Sus deseos no fueron atendidos. Mamá se pasó seis días llorando a intervalos, y le enseñó a la mujer de negro toda la ropa de Punch, una licencia que a Punch no le gustó lo más mínimo. «Aunque a lo mejor es una nueva aya blanca», reflexionó.
—Yo debo llamarla Titarrosa, pero ella no me llama sahib. Me llama Punch —le confió a Judy—. ¿Qué significa Titarrosa?
Judy no lo sabía. Ni ella ni Punch habían oído hablar de ninguna cosa o ningún animal que se llamara así. Su mundo se limitaba a papá y a mamá, que lo sabían todo, lo permitían todo y querían a todo el mundo… incluso a Punch cuando salía al jardín en Bombay y se ensuciaba las uñas de tierra cuando acababan de hacerle la manicura semanal, porque, según le explicaba a su desesperado padre entre dos azotes con la zapatilla, «quería probar las nuevas puntas de sus dedos».
Punch creyó oportuno, sin saber decir por qué, que sus padres estuvieran siempre entre él y la mujer de negro y el chico de pelo oscuro. No le caían bien. Le gustaba el hombre gris, que le había dicho que lo llamase «Tioharri». Se saludaban con la cabeza cuando se encontraban, y el hombre gris le enseñó un barquito de vela.
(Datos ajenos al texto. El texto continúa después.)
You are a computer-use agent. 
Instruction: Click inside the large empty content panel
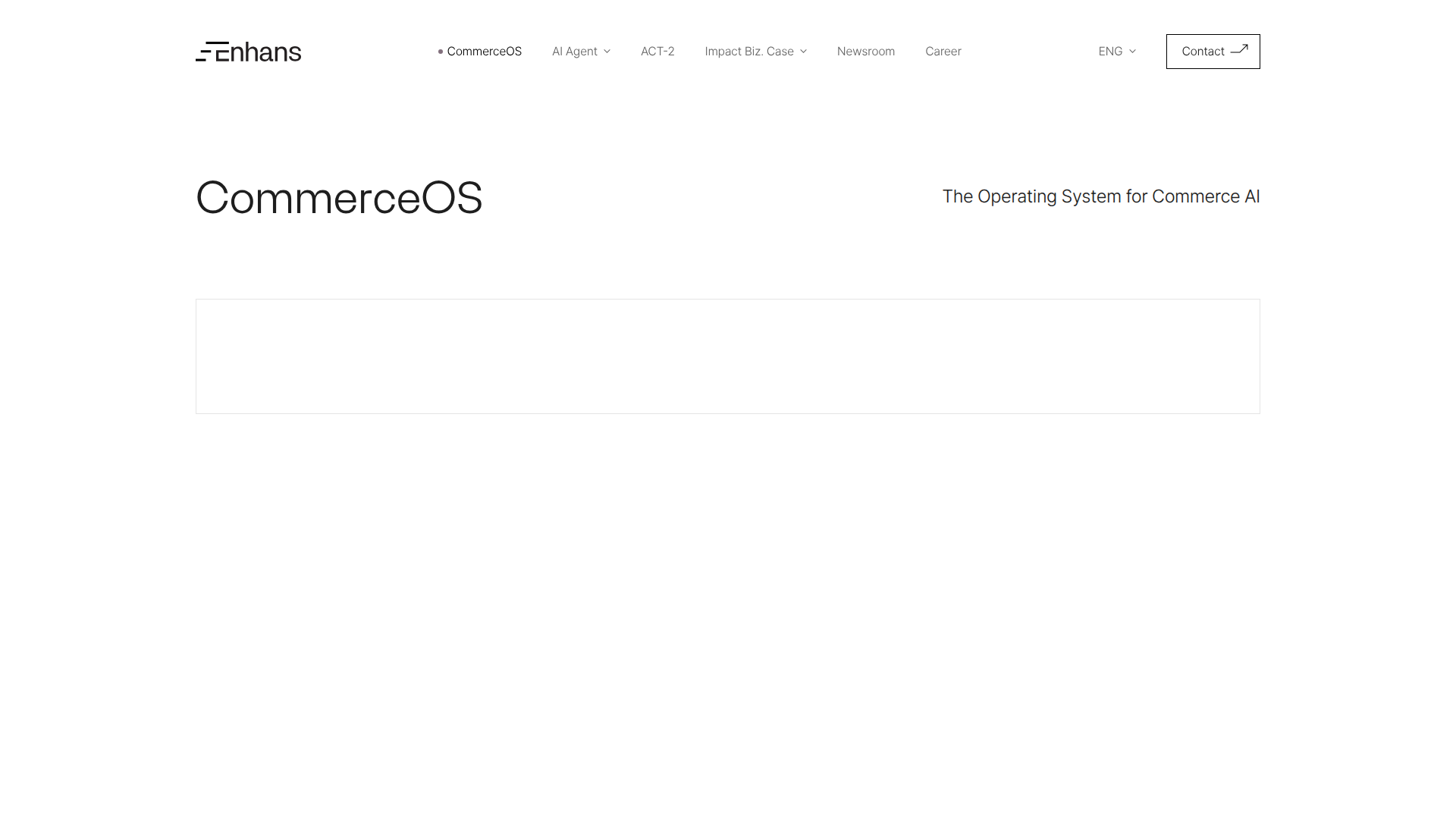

—Es una maqueta del Brisk… del pequeño Brisk, que tanto sufrió aquel día en Navarino. —El hombre gris se sumió en sus recuerdos tras murmurar las últimas palabras—. Ya te hablaré de Navarino, Punch, cuando salgamos a pasear juntos; pero no debes tocar el barco, porque es el Brisk.
Mucho antes de ese primer paseo, el primero de muchos, despertaron a Punch y a Judy un frío amanecer del mes de febrero, para decir adiós, entre todos los habitantes del planeta, precisamente a papá y a mamá, que esta vez lloraban abiertamente. Punch tenía mucho sueño y Judy estaba de mal humor.
—No os olvidéis de nosotros —les suplicó mamá—. No lo olvides de nosotros, hijito mío, y no dejes que Judy se olvide.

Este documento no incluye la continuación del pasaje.